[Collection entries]
***
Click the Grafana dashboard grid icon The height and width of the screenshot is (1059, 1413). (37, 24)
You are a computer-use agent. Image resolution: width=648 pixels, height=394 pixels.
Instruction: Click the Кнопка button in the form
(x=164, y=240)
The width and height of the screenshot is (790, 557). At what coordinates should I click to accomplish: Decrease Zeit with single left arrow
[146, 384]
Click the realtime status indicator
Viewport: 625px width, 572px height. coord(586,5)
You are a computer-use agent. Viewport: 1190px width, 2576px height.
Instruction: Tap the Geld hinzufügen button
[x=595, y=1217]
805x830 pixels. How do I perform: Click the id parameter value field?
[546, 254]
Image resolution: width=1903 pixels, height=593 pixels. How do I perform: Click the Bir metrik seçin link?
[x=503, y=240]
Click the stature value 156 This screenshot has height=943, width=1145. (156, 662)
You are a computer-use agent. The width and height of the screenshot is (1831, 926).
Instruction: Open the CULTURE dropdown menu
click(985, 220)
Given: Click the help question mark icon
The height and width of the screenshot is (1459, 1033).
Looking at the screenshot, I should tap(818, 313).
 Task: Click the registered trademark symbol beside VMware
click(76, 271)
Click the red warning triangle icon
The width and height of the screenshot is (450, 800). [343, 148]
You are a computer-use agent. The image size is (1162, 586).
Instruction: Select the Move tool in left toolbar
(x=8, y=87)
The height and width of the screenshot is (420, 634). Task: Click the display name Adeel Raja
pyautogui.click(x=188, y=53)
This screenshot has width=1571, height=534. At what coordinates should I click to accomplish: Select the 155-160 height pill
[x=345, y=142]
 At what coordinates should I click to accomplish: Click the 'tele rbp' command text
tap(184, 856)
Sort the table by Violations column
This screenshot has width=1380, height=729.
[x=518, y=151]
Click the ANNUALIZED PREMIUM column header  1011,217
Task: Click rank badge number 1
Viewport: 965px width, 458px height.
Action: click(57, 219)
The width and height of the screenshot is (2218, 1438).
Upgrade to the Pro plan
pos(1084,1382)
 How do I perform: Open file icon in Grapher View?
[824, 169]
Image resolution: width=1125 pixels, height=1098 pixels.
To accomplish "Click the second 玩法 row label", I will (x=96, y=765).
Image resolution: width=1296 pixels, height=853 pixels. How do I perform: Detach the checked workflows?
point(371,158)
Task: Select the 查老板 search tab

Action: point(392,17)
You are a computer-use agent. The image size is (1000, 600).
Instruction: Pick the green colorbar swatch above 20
***
◆ **Your objective**:
The answer consists of every line above in which the word "size" occurs.

◆ **Finished task**:
You are a computer-use agent. The image size is (1162, 586).
You are a computer-use agent. The image size is (1000, 600).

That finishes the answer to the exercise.